Publié le 2023-11-02 14:35:00. L’adoption controversée d’une loi modifiant la rémunération des médecins au Québec provoque une vague de départs potentiels vers d’autres provinces, notamment le Nouveau-Brunswick et l’Ontario, tandis que les tensions s’exacerbent entre Québec et Toronto.
- Plus de 100 médecins québécois ont entamé les démarches pour obtenir un permis d’exercice dans d’autres provinces.
- Le premier ministre ontarien, Doug Ford, a publiquement invité les médecins québécois à postuler en Ontario.
- La Fédération des médecins spécialistes du Québec (FMSQ) prévoit intenter une action en justice pour contester la loi.
La loi 2, adoptée samedi dernier moins de 24 heures après sa présentation par le ministre de la Santé Christian Dubé, lie désormais une partie de la rémunération des médecins à des objectifs de performance, notamment en ce qui concerne le nombre de patients pris en charge, en particulier les plus vulnérables. Cette réforme suscite une vive opposition au sein de la communauté médicale québécoise.
L’Ontario semble particulièrement réceptive à l’arrivée de nouveaux médecins. Doug Ford a même lancé un appel direct aux professionnels de la santé québécois, les encourageant à postuler en Ontario. Il a déclaré aux journalistes à Toronto :
« Appelez le 1-800-Doug-Ford. Tous les médecins, venez, appelez-moi sur mon téléphone portable… nous vous ferons travailler très vite. »
Doug Ford, premier ministre de l’Ontario
Ces déclarations ont suscité l’ire du premier ministre québécois, François Legault, qui les a qualifiées d’« inacceptables » et de manquant de « jugement ».
« Ce n’est pas le moment de se tirer dessus. Il est temps de travailler ensemble. »
François Legault, premier ministre du Québec
Il a également souligné que le budget alloué à la santé ne diminuait pas, mais que la manière dont il était dépensé devait être ajustée.

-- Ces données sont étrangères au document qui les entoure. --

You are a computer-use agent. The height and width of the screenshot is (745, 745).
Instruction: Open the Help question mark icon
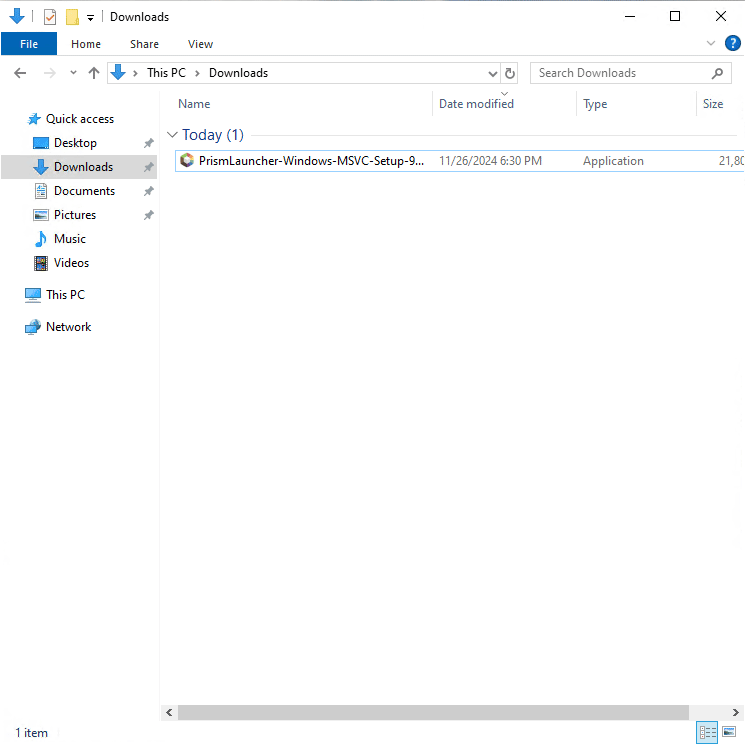732,44
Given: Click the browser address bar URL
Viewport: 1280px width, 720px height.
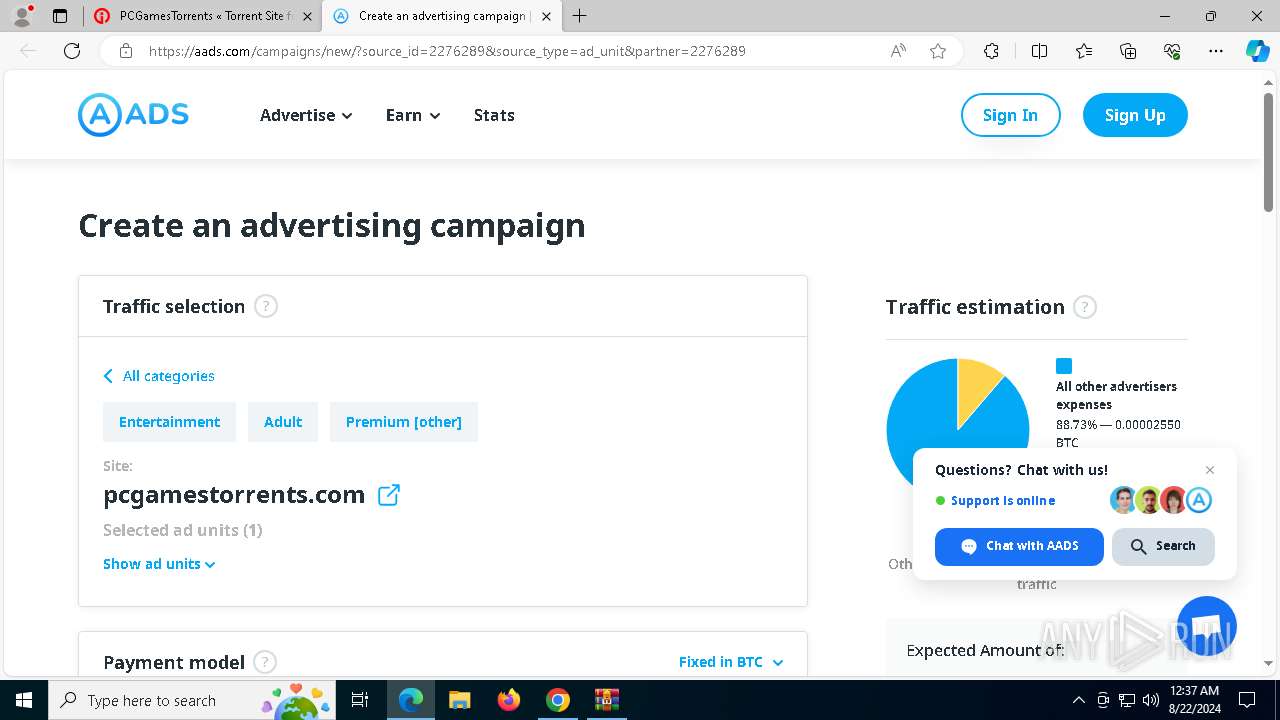Looking at the screenshot, I should point(447,51).
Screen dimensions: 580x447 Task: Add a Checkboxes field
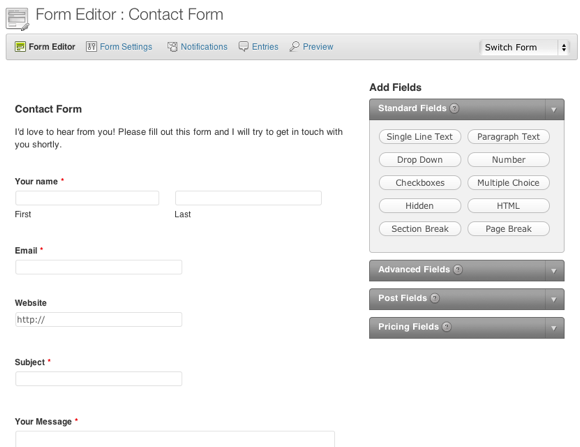coord(420,183)
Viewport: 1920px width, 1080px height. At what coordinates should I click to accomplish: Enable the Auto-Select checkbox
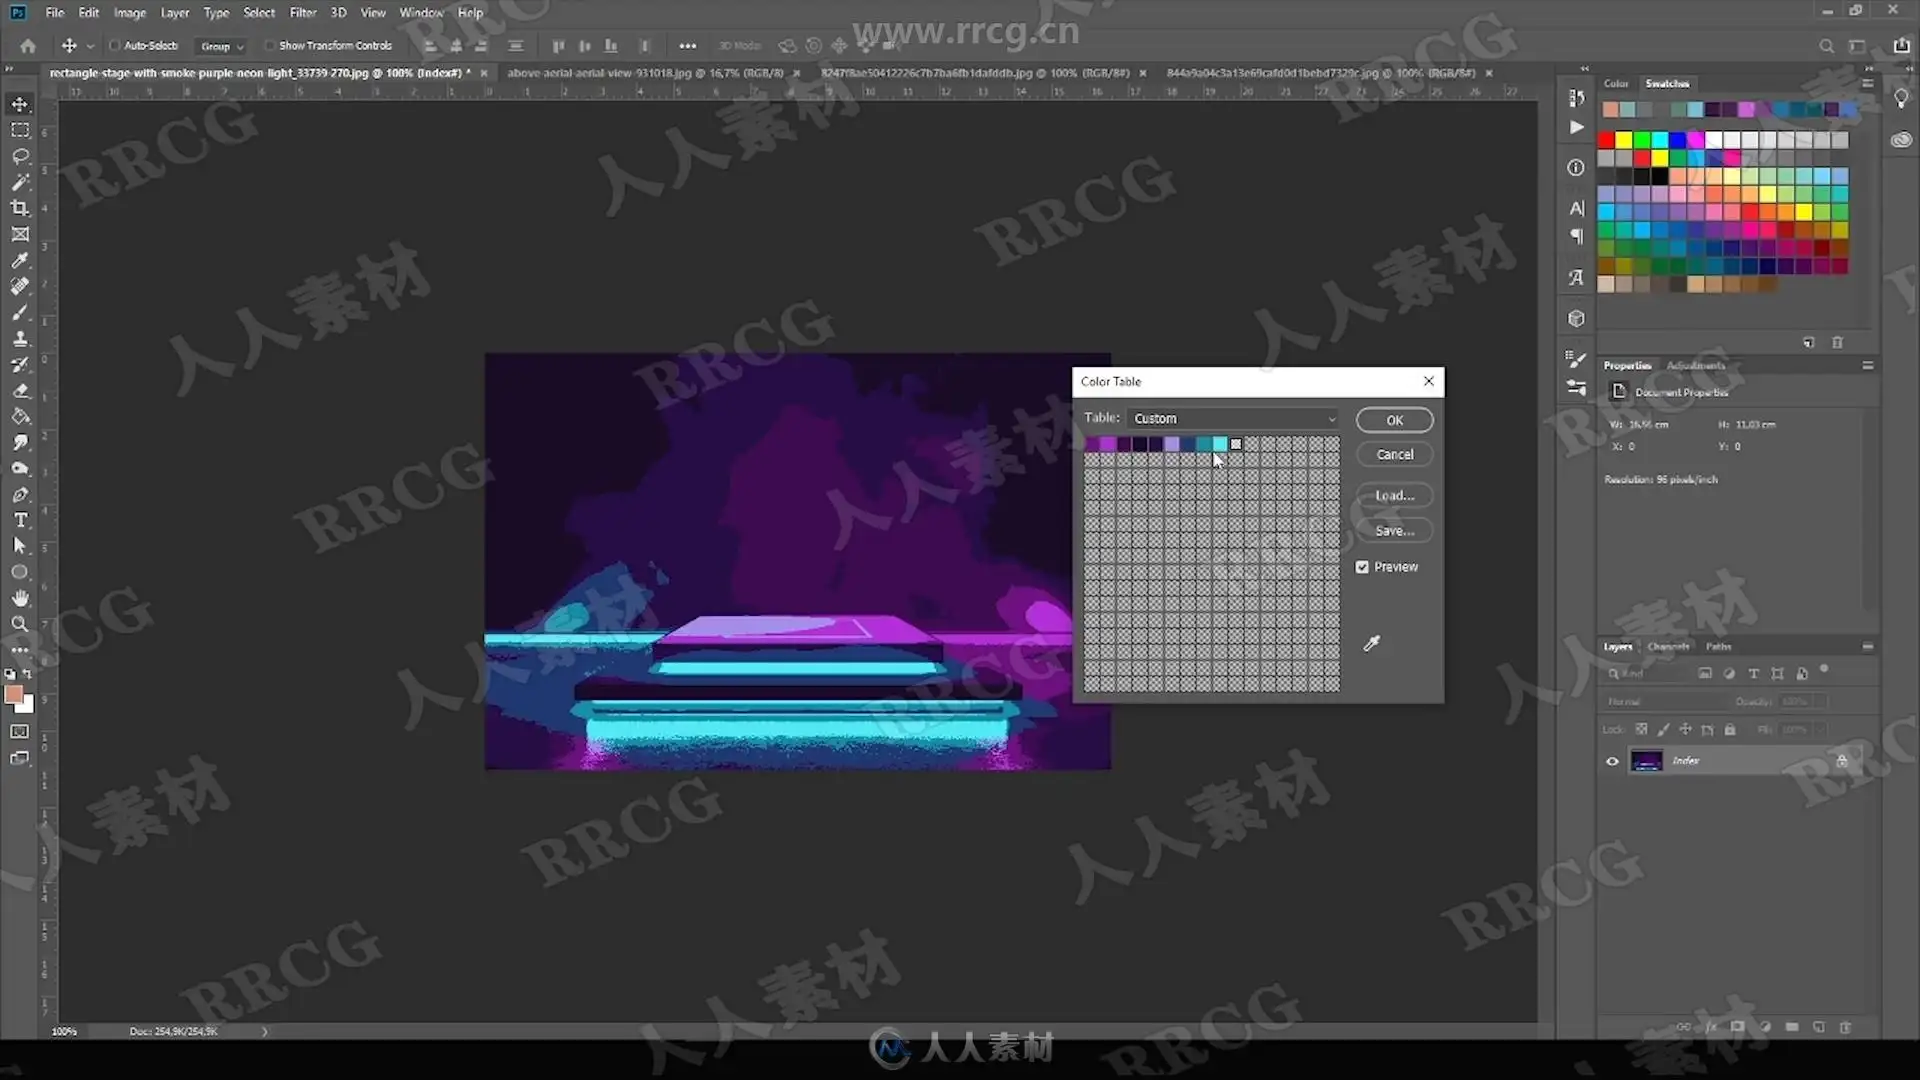[x=114, y=45]
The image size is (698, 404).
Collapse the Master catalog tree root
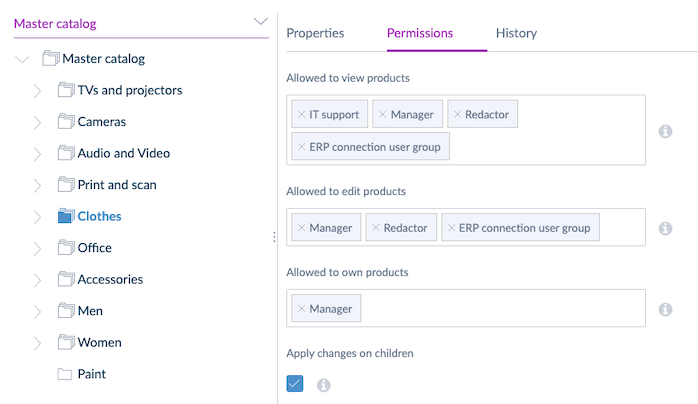click(x=22, y=59)
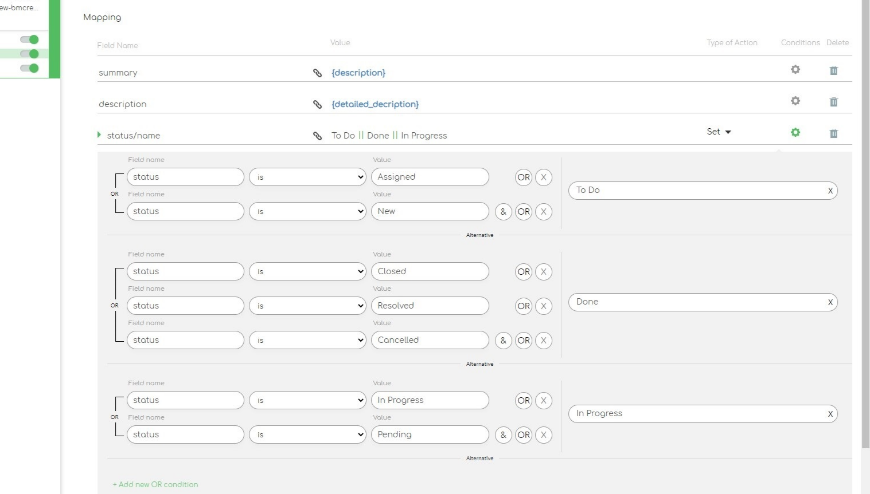
Task: Click the green gear for status/name
Action: click(795, 132)
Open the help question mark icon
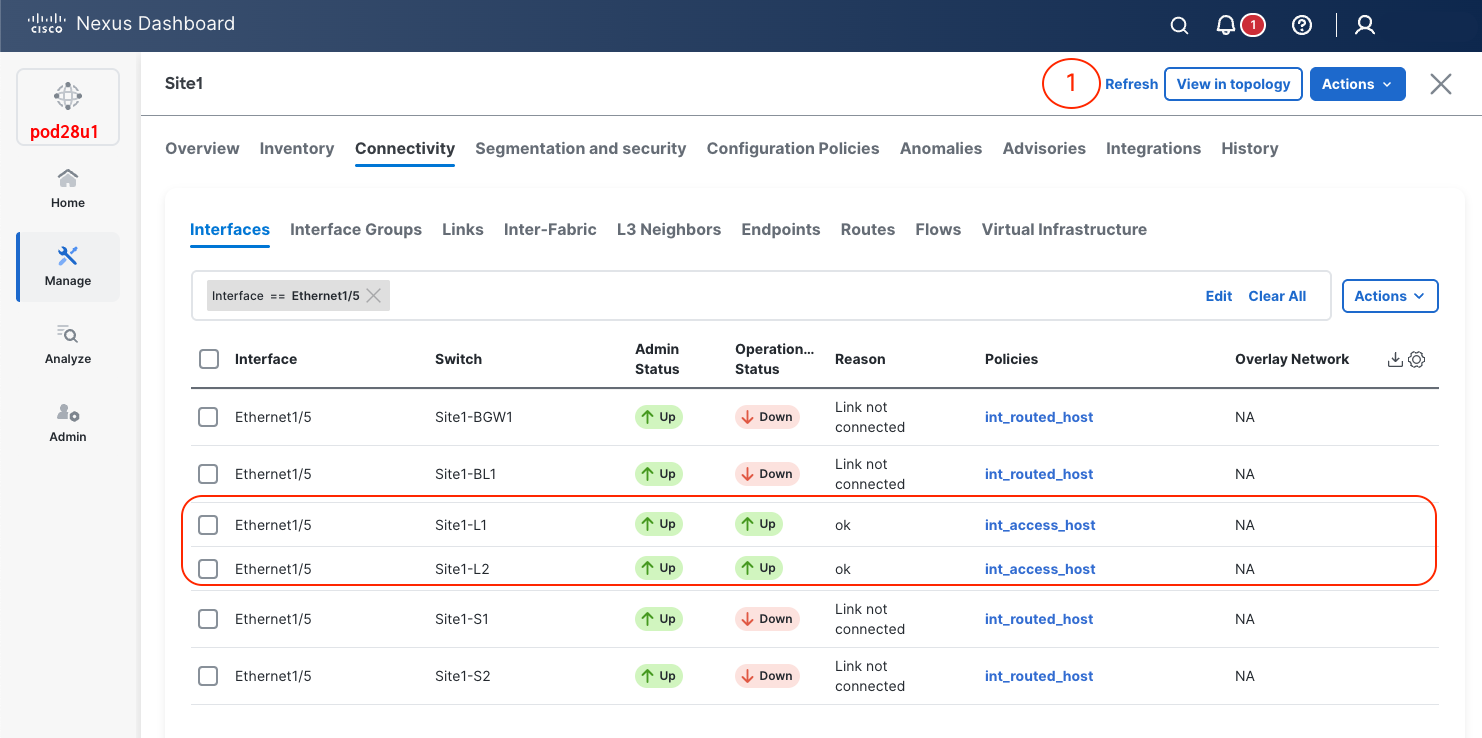The image size is (1482, 738). [x=1302, y=26]
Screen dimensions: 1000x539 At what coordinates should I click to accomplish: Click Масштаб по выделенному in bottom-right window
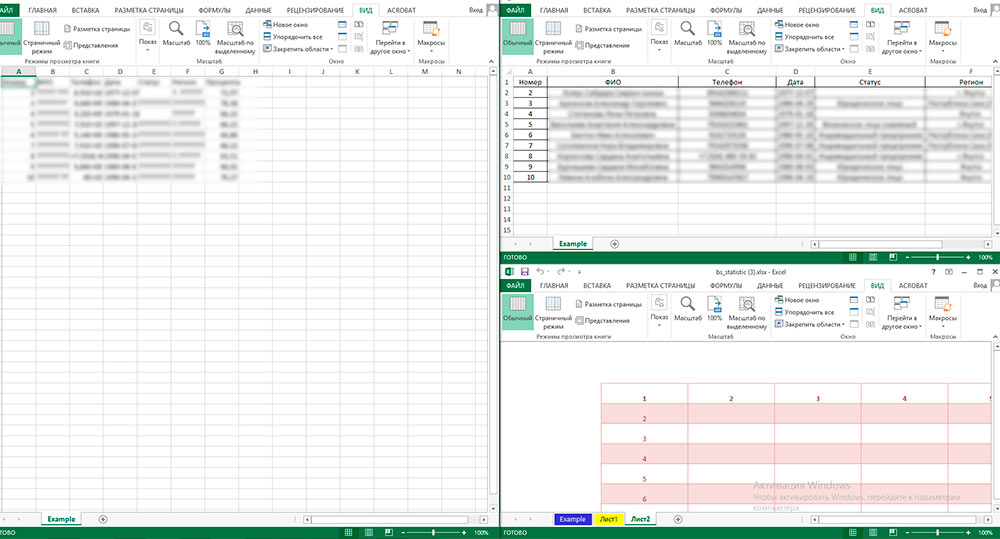point(747,310)
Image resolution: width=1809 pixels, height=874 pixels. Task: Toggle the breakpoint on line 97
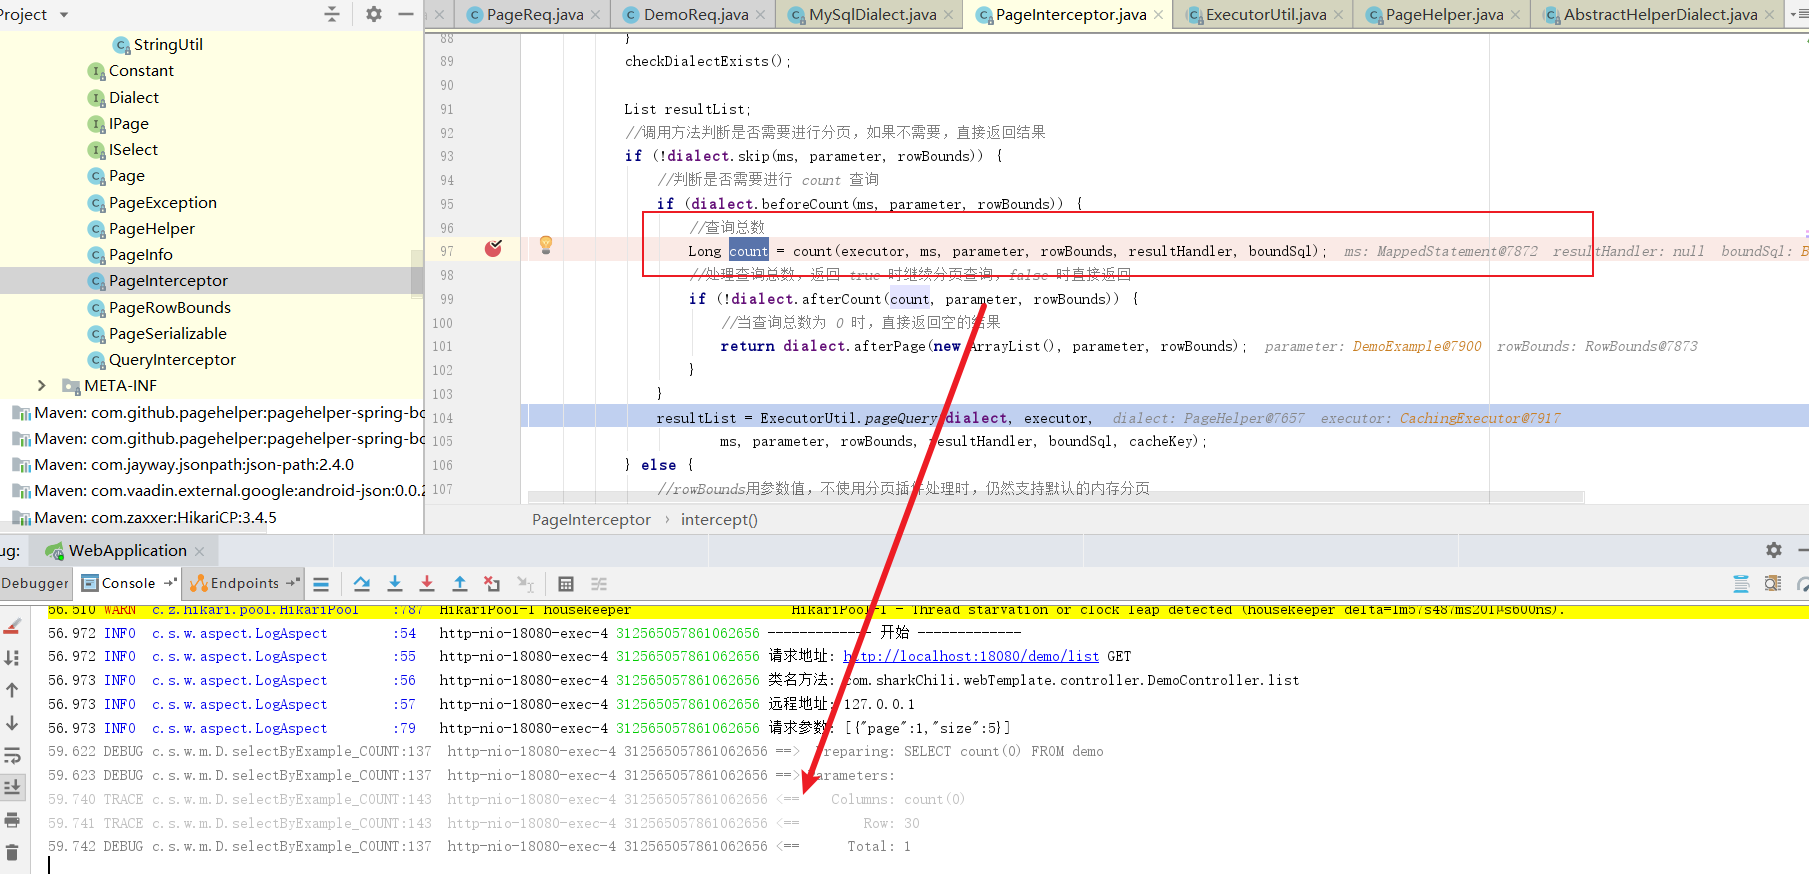493,249
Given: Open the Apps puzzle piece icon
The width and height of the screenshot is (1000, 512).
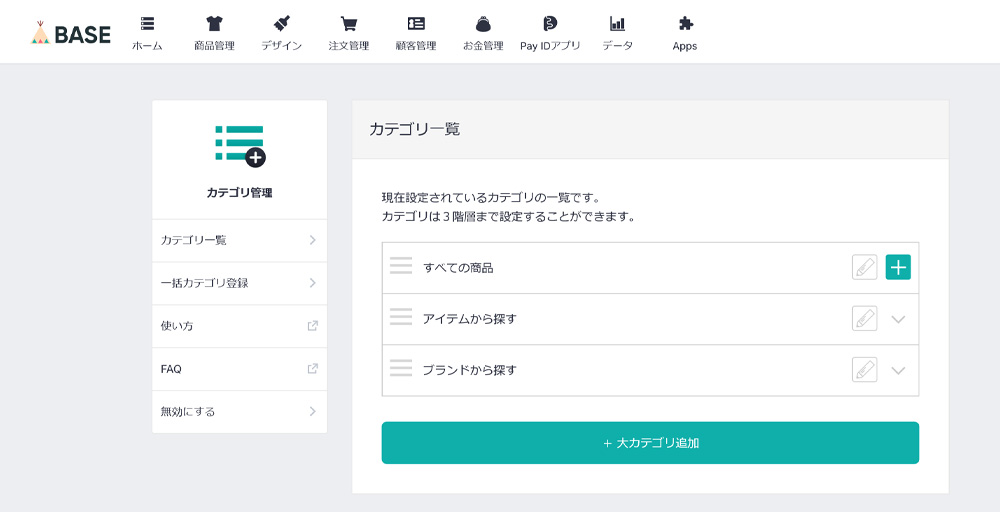Looking at the screenshot, I should [x=685, y=24].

Les chiffres confirment une augmentation significative des demandes de permis d’exercice dans d’autres provinces. L’Ordre des médecins du Nouveau-Brunswick a reçu près de 40 demandes en octobre, contre une moyenne de trois à quatre par mois habituellement. L’Ontario, quant à lui, a enregistré 70 demandes au cours des cinq derniers jours. La Régie de la santé du Nouveau-Brunswick, Vitalité, qui supervise 11 hôpitaux francophones, signale également une « vague » de demandes de renseignements de la part de médecins québécois. France Desrosiers, PDG de Vitalité, a indiqué à Radio-Canada que 100 médecins québécois ont manifesté leur intérêt au cours du dernier mois, s’enquérant des postes vacants et des conditions de travail.
La Fédération des médecins omnipraticiens du Québec (FMOQ) dénonce une « tragédie » pour les patients. Son président, le Dr Marc-André Amyot, a souligné que chaque médecin qui quitte la province représente une perte pour 1 000 patients, qui risquent de se retrouver sans médecin de famille, alors qu’il en manque déjà 2 000 au Québec.
« Un médecin qui part, que ce soit pour prendre sa retraite ou pour une autre province, est une tragédie pour les patients. »
Dr Marc-André Amyot, président de la FMOQ
Le ministre de la Santé, Christian Dubé, a appelé les médecins et les étudiants à la prudence, estimant qu’ils avaient besoin de plus d’informations avant de prendre une décision. Il a également rappelé à la FMOQ et à la FMSQ qu’elles disposent de 60 jours après l’adoption de la loi pour « négocier la rémunération ». Cependant, la FMSQ a annoncé son intention d’intenter une action en justice mercredi, invoquant une « violation des libertés individuelles ».